Member of Parliament for Matane
- In office July 1930 – October 1935
- Preceded by: Georges-Léonidas Dionne
- Succeeded by: riding dissolved

Personal details
- Born: Joseph-Ernest-Henri LaRue 15 February 1892 Baie-des-Sables, Quebec, Canada
- Died: 20 October 1973 (aged 81)
- Party: Conservative
- Spouse(s): Marguerite Perrault m. 18 October 1922
- Profession: Notary

= Henri LaRue =

Canadian politician (1892–1973)

Joseph-Ernest-Henri LaRue (15 February 1892 - 20 October 1973) was a Conservative member of the House of Commons of Canada. He was born in Baie-des-Sables, Quebec and became a notary.

LaRue attended school at the Quebec Seminary, then Université Laval.

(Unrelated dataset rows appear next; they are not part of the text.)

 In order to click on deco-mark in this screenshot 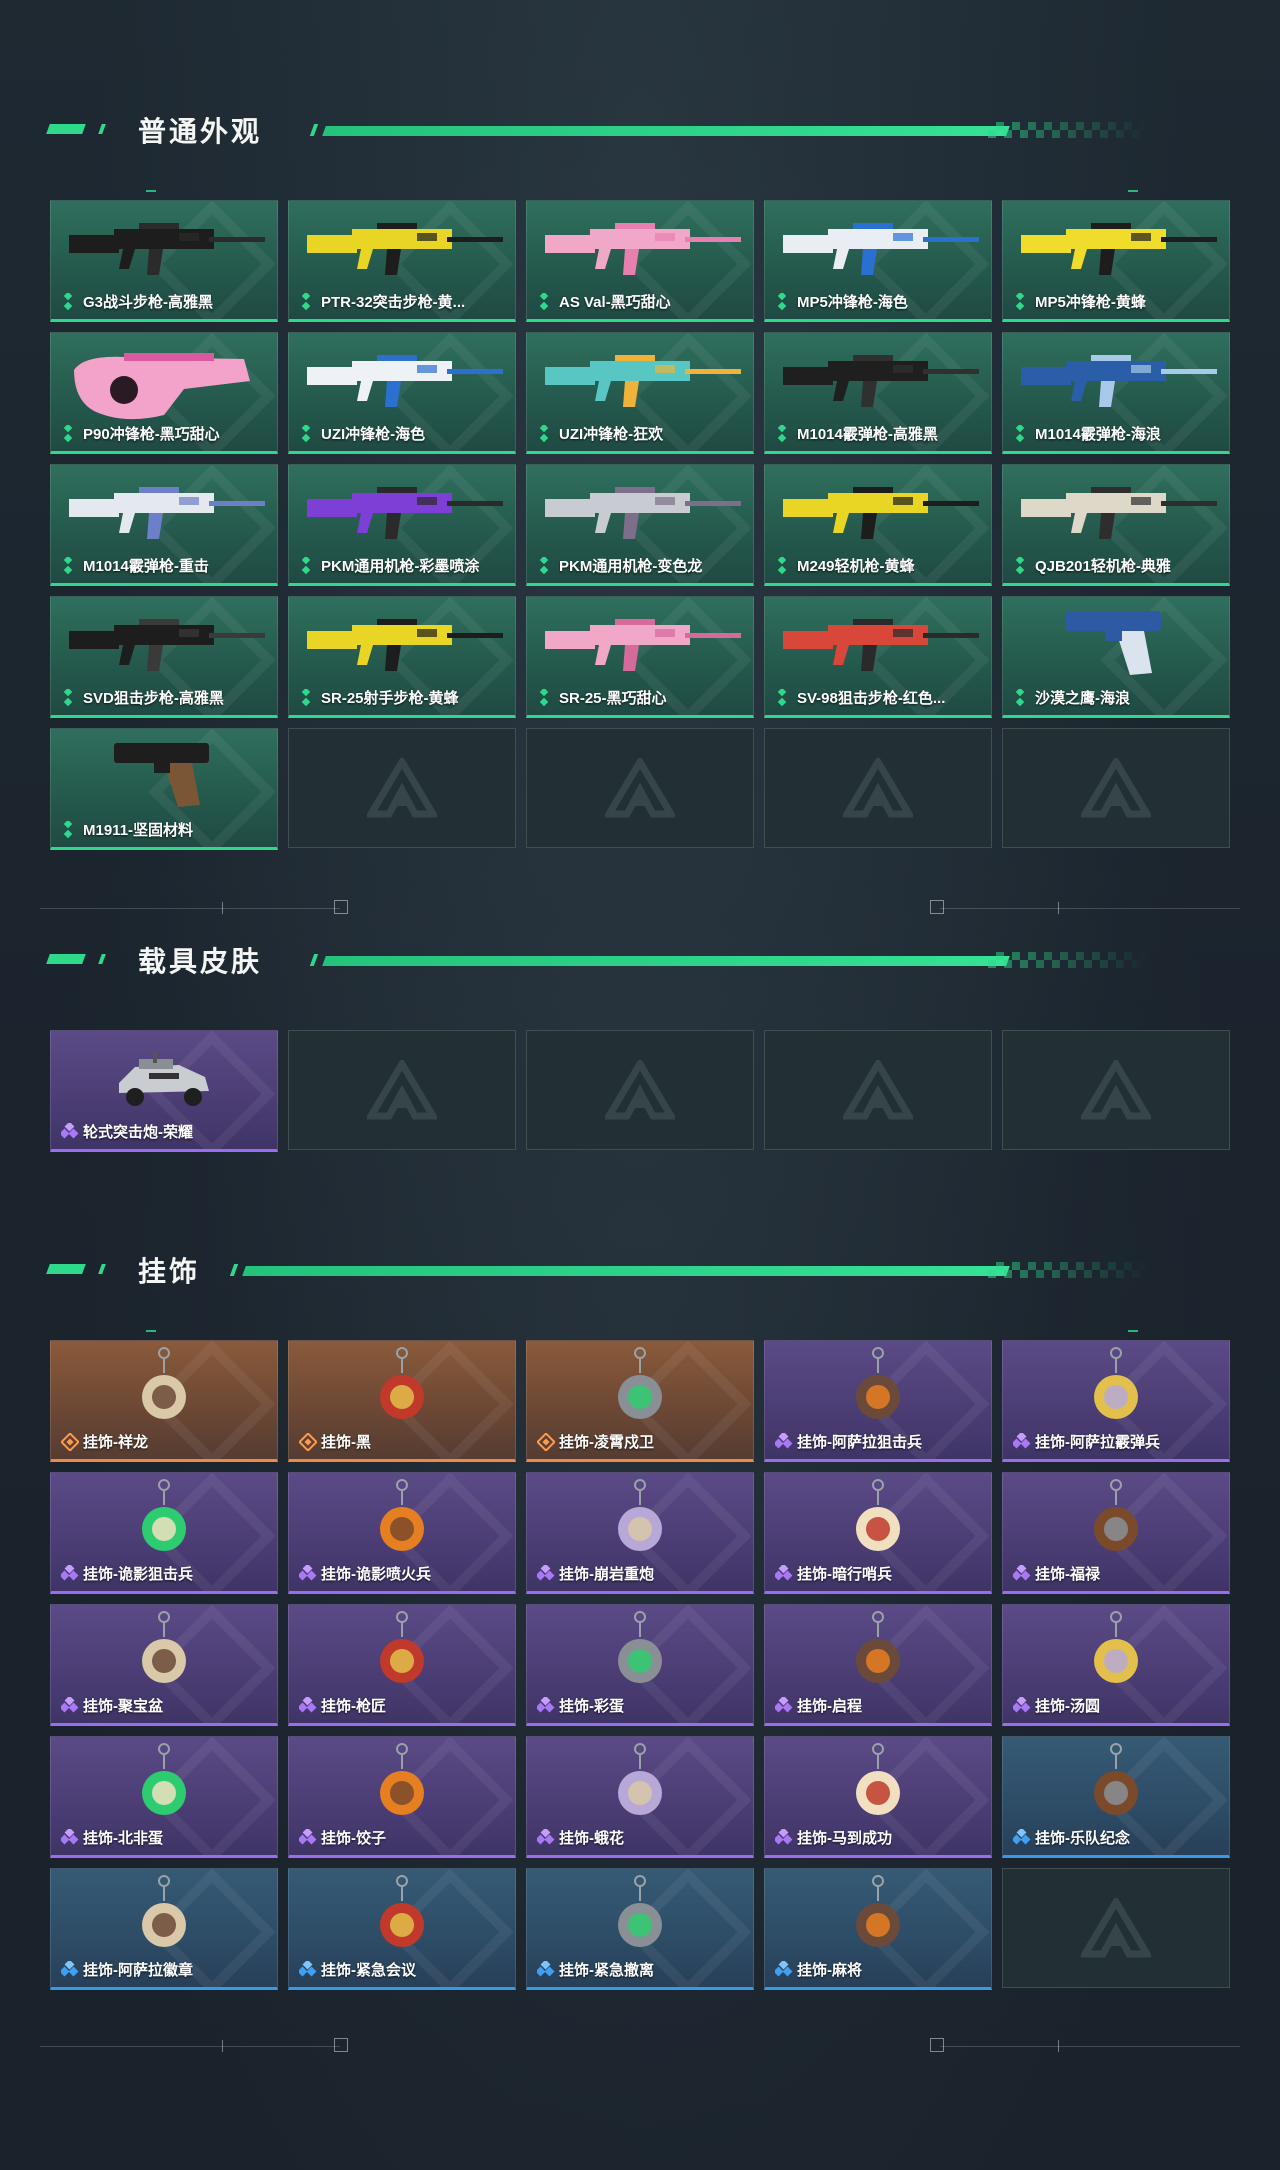, I will do `click(1133, 1331)`.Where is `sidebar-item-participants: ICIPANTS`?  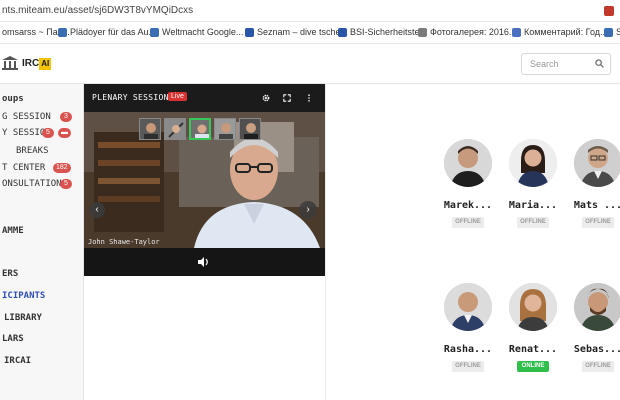
sidebar-item-participants: ICIPANTS is located at coordinates (24, 296).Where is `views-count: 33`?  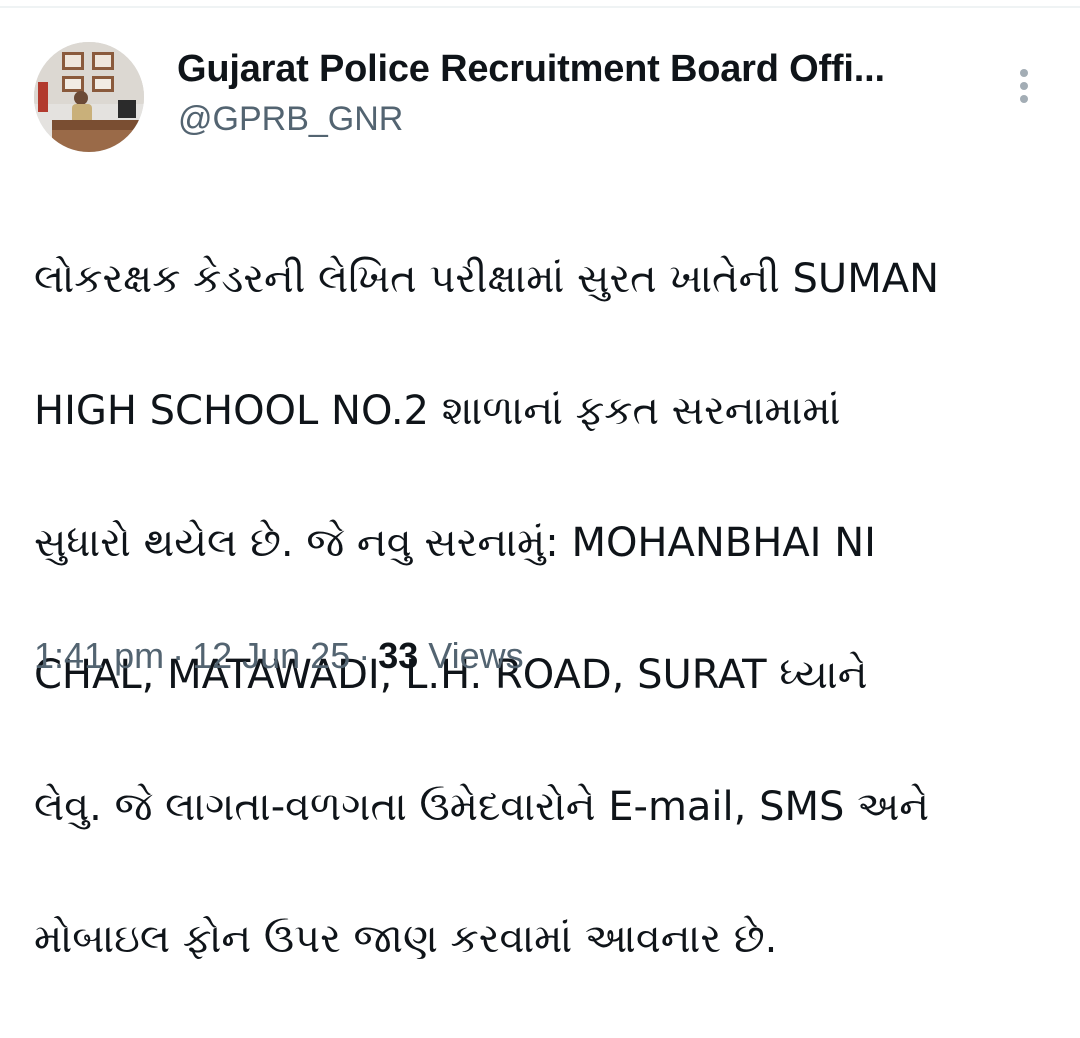
views-count: 33 is located at coordinates (398, 656).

He was elected to Parliament at the Matane riding in the 1930 general election. After serving only one term, the 17th Canadian Parliament, riding boundary changes resulted in LaRue seeking re-election at the new Matapédia—Matane where he was defeated by Arthur-Joseph Lapointe of the Liberals in the 1935 federal election. LaRue made an unsuccessful bid to return to Parliament at Matapédia—Matane under the National Government banner in the 1940 federal election.